Mr Paulsen is used to predictions of failure. His dad had hopes of a highly skilled job based on his brightness at primary school. Expectations were subsequently downgraded with progressive school reports and by the time he failed School Certificate, "he just hoped I would get a job."

His father betrayed the Lyttelton-based Paulsens by leaving the wharf town: "He went over the hill, he emigrated" ... to Christchurch.

"Dad was a watersider, he was a communist involved in the lockout ­ all the Paulsens worked on the wharves."

But when as a Christchurch cabinetmaker in the 1960s, Mr Paulsen senior returned to the port to organise transport of mahogany logs, he struck the nasty side of unionism.

Watersiders held a stop-work meeting, taking them past knock-off time, meaning the mahogany would lie on the wharves until Saturday. "He just went in there and told them 'this is not what we fought for in the 50s. He really gave them hell."

"[He was told] 'if you don't get out now, this wood will stay here for the next 15 years'. He was really upset [what with] the sacrifices he made."

His father was not the only family character. His grandmother, who surely deserves her own biography, had also immigrated to Christchurch, and set up a corner store in the Woolston area.

Because the many poor people could not afford to buy food, Mrs Paulsen set up a credit agency: "She became a money lender and a bookie. She was convicted. She was very enterprising."

Eventually, after a brush with the law when found reclaiming property through a debtor's window, she got an offer from Hay's store to bring her credit agency to the department store.

She was offered partnership or a salary: "She took salary, Hay's became huge ... she could have ended up a wealthy woman."

Despite his pater's pessimism, Mr Paulsen did get a job as an office junior with Air New Zealand. He was delighted until he realised he was the recipient of educative nepotism.

Mr Paulsen went to St Bede's College and his manager was an old boy and in the habit of only hiring employees who had attended the Christchurch Catholic boys' school.

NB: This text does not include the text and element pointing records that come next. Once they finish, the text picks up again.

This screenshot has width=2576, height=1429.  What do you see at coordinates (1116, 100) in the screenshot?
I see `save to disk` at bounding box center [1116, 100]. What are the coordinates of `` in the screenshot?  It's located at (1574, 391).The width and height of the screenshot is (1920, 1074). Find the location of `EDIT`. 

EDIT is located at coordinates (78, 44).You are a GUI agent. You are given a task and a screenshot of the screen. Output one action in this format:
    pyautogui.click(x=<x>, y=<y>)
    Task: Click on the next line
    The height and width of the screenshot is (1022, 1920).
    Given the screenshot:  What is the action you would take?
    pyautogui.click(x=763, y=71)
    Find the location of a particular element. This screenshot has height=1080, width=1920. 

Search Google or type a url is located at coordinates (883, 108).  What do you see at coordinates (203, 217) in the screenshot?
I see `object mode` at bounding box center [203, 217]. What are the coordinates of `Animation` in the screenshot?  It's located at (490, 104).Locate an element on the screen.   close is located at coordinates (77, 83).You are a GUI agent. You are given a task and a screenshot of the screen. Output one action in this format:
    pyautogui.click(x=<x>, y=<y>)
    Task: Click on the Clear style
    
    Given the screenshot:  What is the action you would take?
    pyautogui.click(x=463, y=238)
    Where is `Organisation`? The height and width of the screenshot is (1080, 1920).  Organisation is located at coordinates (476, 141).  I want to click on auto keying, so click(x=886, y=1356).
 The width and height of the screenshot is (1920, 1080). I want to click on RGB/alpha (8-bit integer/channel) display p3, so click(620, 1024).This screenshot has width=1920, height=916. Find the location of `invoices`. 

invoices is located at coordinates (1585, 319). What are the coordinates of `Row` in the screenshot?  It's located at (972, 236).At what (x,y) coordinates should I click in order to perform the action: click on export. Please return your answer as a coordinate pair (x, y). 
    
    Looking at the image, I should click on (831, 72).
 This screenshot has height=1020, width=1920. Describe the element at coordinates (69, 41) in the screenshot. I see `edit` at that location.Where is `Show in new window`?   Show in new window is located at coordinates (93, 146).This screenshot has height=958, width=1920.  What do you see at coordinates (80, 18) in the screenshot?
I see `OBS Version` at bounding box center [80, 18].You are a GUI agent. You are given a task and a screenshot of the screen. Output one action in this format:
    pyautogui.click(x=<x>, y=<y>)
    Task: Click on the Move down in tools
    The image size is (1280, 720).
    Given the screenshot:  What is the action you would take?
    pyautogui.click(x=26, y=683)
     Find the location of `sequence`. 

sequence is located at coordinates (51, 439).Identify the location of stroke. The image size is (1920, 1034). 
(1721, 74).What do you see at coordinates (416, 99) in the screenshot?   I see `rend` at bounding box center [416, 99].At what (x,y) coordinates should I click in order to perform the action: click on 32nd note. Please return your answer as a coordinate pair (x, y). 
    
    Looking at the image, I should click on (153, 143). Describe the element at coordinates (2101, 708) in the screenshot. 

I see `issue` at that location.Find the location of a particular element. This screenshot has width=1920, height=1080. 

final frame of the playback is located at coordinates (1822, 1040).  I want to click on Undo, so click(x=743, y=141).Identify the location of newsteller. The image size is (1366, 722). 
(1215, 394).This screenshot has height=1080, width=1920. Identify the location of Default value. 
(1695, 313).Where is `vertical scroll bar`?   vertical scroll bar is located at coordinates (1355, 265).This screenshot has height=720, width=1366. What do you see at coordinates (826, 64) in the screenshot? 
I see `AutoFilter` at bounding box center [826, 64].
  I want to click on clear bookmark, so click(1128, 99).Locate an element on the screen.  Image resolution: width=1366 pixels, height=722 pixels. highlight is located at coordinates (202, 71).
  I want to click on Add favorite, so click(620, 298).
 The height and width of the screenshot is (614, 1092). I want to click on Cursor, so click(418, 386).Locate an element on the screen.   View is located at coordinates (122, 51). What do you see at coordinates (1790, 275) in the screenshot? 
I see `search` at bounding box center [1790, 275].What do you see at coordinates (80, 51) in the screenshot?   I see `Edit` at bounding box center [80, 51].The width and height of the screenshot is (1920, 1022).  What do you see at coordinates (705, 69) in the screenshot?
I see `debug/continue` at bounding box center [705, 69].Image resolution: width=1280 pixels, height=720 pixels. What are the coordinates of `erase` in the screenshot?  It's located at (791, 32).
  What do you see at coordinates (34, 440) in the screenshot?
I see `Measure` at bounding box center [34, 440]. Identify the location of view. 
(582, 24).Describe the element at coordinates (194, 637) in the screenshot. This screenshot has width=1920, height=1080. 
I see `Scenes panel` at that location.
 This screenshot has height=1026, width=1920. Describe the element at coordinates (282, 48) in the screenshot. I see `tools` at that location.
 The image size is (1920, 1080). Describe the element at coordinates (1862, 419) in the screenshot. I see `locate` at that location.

Mr Paulsen was apparently the only St Bede's applicant ­ at least that is the way he tells it.

By age 25, he was appointed Air New Zealand's district sales manager for Southland but was somewhat chagrined when he discovered he was responsible for only five travel agents.

Apparently the previous incumbent leavened the boredom by working part-time for the TAB. When Mr Paulsen questioned the wisdom of the structure, "they sent a guy down to explain I didn't have the right attitude."

In 1986, he created House of Travel, having already been in partnership for six years with five retail outlets, the basis for what would become a national empire.

Mr Paulsen rejected the wholly owned Thomas Cook model because it was too hierarchical. But "there wasn't much value in franchises other than relationships" because "they made their money only by clipping the ticket."

"I thought it would be great to set up a business focused on the customer. It would be retail driven," he says of the operation that revolutionised retail travel.

The beauty of the 50-50 ownership structure is "no one has true control" and "the focus is to be successful."

"They know they don't have control and we don't have control ... we have to co-operate." If disagreement occurs, the contract stipulates both parties must go to court for mediation, he says.

The results speak for themselves: "The average-sized travel agency turns over $2.8 million. The average-sized House of Travel agency turns over in excess of $6 million."